TASK REQUIREMENTS: Every line below that has the string "button" needs to be copied.

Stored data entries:
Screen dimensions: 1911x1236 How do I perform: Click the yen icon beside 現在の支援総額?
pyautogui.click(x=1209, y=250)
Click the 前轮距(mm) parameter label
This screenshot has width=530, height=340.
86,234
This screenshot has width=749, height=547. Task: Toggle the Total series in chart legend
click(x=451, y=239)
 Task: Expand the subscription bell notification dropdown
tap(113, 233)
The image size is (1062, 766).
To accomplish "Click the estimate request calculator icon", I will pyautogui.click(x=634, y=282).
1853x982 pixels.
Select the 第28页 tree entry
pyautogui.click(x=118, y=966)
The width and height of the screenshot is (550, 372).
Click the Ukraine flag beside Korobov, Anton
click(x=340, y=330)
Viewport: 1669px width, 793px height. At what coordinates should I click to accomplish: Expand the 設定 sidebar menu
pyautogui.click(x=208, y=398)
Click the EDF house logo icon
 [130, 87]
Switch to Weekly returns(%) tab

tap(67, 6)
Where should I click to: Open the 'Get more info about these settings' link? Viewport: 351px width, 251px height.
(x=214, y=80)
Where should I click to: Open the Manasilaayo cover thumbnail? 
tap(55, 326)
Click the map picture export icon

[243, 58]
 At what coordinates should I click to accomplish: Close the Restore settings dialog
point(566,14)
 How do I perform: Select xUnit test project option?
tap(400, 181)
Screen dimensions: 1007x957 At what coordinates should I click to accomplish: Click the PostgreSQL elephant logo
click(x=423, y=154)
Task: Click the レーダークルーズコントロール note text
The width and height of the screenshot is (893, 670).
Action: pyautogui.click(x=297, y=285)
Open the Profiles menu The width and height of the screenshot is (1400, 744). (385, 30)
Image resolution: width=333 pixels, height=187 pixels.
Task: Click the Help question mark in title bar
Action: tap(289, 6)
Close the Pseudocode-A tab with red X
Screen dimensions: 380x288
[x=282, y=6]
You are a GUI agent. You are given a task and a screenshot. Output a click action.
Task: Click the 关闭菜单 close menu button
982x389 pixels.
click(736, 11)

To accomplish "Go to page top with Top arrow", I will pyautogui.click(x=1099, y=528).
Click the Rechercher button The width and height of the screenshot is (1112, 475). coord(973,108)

TASK RESPONSE:
Task: Click the 关闭菜单 close menu button
Click the Rechercher button The width and height of the screenshot is (1112, 475). coord(973,108)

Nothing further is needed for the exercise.